Authoritarian Regimes Undue Influence on Global Web Apps
Finally, we have the undue influence of authoritarian regimes, in this case primarily China, but not exclusively, on global application vendors. China’s internet controls on international vendors were very apparent early on. Google launched a Chinese version of its search engine in 2000, it was already slow, unstable, and blocked about 10% of the time. In 2002, Google was completely blocked in the country for the first time, but only for nine days. Google’s search engine was blocked again in 2003. That’s the year the Great Firewall went online.
A 2018 New York Times article described in detail how Kaspersky Lab’s anti-virus software was utilized by Russian GRU hackers to conduct espionage. Edward Snowden leaked a top-secret report that detailed the GRU/Kaspersky espionage. Kaspersky was granted “plausible deniability,” by doing nothing overt. Its source code was clean but nevertheless offered an obscure backdoor for the Russian hackers, which was used very effectively.

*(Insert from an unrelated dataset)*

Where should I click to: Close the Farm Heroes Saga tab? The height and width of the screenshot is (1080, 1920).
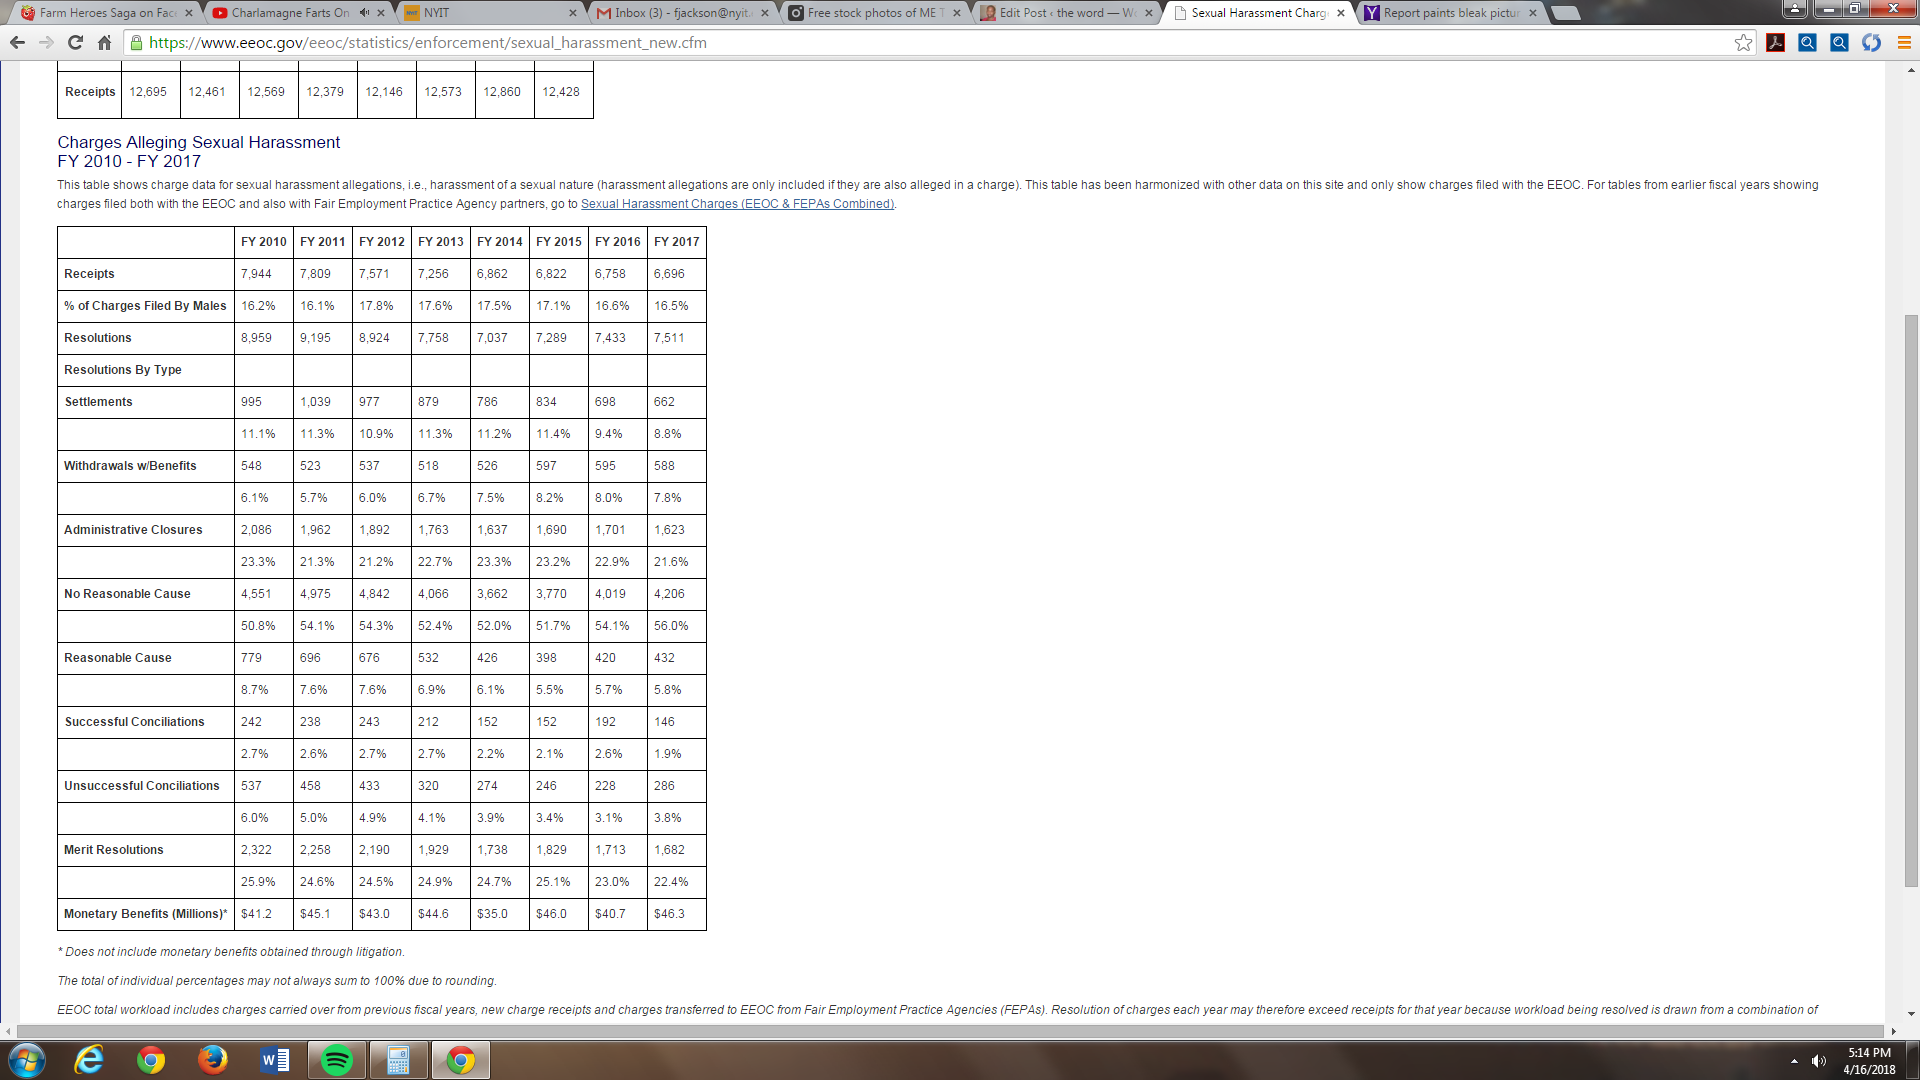188,13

More recently, serious concerns have been raised concerning Chinese software vendors Zoom and TikTok with good reason. Much like the case with Kaspersky, both vendors can claim “plausible deniability,” But the concerns are legitimate. The Economist has recently published in-depth analyses of both TikTok and Zoom that raise serious questions about both vendors that should give us all pause as China’s NewIP proposal makes its way to the ITU.

Where Do We Go From Here?
It is clear that the free and open global Internet, unfettered by government influence that was first envisioned by Marshal McLuhan and Stewart Brand, then invented and implemented by Vin Cerf and Sir Tim Berners-Lee is under severe attack. It is a mirror, reflecting the extreme shifts in global politics, a new Cold War, and a backlash against globalization itself. As democracy comes under attack, the only effective remedy is awareness and vigilance by the people. The exact same is true of the Internet.